Chronique d’un psy : "Un psy pour sauver les indépendants en détresse ?"
Alors que le Cabinet du Ministre Clarinval avait annoncé il y a peu une aide psychologique gratuite pour tout indépendant en détresse, le projet semble sur les rails et fait déjà grincer des dents, surtout celles de T. Persons.
Sachez-le, d’une nature calme et sereine, il y a peu de choses qui m’horripilent dans la vie, en dehors des ananas sur la pizza, des gens qui se curent les ongles en public et de la voix de Kate Bush. Je suis compréhensif, j’ai tendance à prendre du recul, à essayer d’analyser les comportements qui échappent à mon entendement, à dialoguer, à trouver un consensus, à m’adapter ou à renoncer. Parmi mes nombreuses qualités, on dira de moi que je suis réfléchi, juste et bienveillant. Bref, il faut y aller pour me faire perdre patience et pourtant, notre Ministre David Clarinval, avec sa nouvelle convention, y est royalement arrivé.

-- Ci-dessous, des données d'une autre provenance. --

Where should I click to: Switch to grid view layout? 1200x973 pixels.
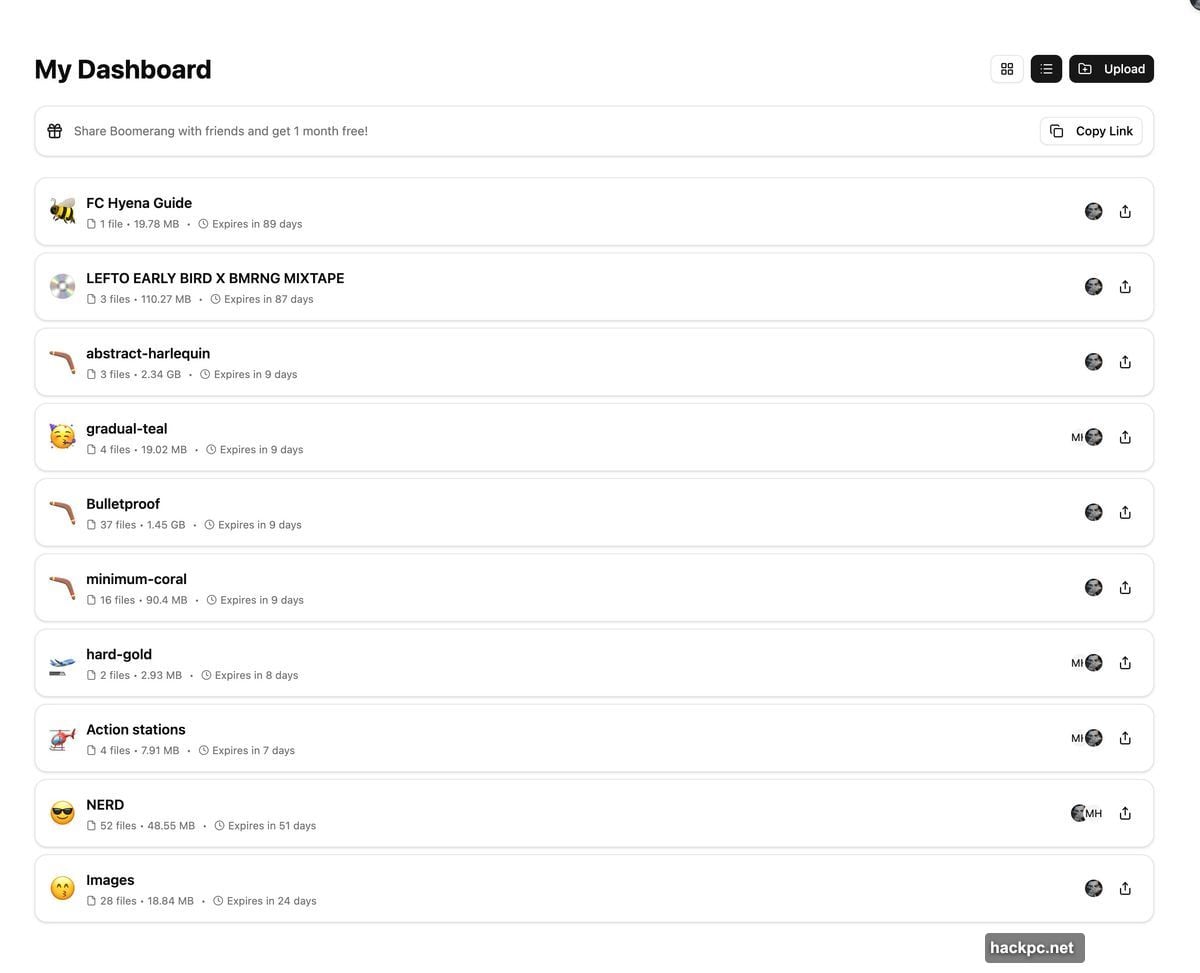tap(1006, 68)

Depuis quelques jours, on nous présente cette nouvelle « offre » de l’INAMI, qui n’a de neuf que le nom, tant elle ressemble à la convention des psychologues de première ligne… Vous me direz, de quoi vous plaignez-vous ? Vous l’avez eu votre rawette… C’est pas une belle victoire, ça ? Alors, on se congratule, on se tape la cuisse et zou, au travail les psychologues ! Sauf que, à bien des égards, cette nouvelle convention me pique aux yeux aussi ardemment que des chaussettes dans des sandales.

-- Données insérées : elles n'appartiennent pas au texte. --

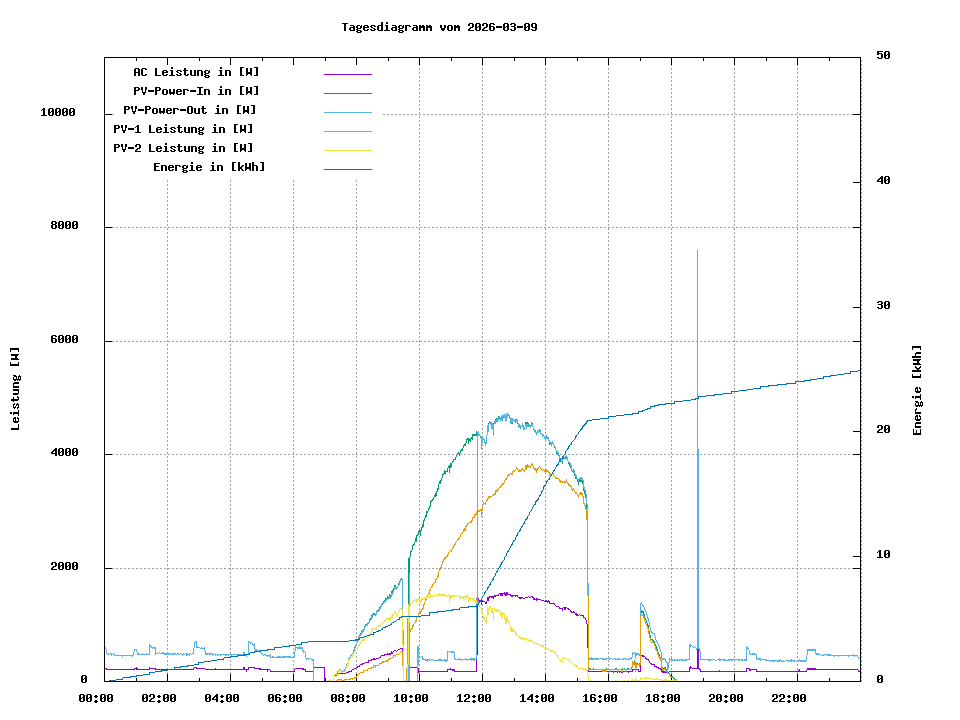Click the Energie [kWh] right axis title

pyautogui.click(x=917, y=390)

On prend le psychologue de première ligne pour une bille
Tout d’abord, il y a le fait que l’on pense à la place des indépendants. De quoi ont-ils besoin, à l’heure actuelle ? Certes, pour certains, d’un suivi psychologique, mais en quoi cette nécessité est-elle spécifique aux indépendants par rapport au reste de la population qui est également en souffrance ? Pourquoi créer un système à deux vitesses avec des rémunérations différentes ? Parce qu’en effet, on prend le psychologue de première ligne pour une bille. Financièrement, on revalorise légèrement le tarif de cette convention, sans changer celle de la première ligne. Ça sent le sapin pour nos psychologues conventionnés, non ? Vous me direz, ils étaient approximativement 8 sur toute la Wallonie et 3 sur Bruxelles. On aurait pu tirer un constat : ça ne fonctionne pas… Pécuniairement, ce n’est pas vivable et la charge administrative est aussi lourde qu’un Gérard Depardieu post-repas.

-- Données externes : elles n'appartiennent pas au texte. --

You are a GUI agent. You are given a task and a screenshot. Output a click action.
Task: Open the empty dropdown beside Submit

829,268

Soit, on refait la même erreur, mais cette fois, on la confie aux mains d’une ASBL Wallonne : « un pass dans l’impasse » qui, il faut bien le dire, est à l’organisation des soins psychologiques ce que Doclr est à la vaccination. Sur papier, c’est beau, ça sent le propre, mais concrètement, sur le terrain, en dehors d’une expertise sur le suicide, en quoi ont-ils une quelconque compréhension des logiques nébuleuses du monde des indépendants ? En rien !
Néanmoins, si malgré tout, l’envie de rejoindre l’aventure vous titille, sachez qu’en plus des trois années d’expérience nécessaires, il faudra vous munir de votre visa du SPF santé et… de votre numéro d’enregistrement à la Commission des psychologues. Étrange, me direz-vous. En quoi le visa n’est-il pas suffisant, puisqu’il est le garant de l’exercice légitime de la psychologie clinique ? Faut-il rappeler que la Commission des psychologues est sous la tutelle du Ministre Clarinval ? Une coïncidence ? Évidemment, voyons…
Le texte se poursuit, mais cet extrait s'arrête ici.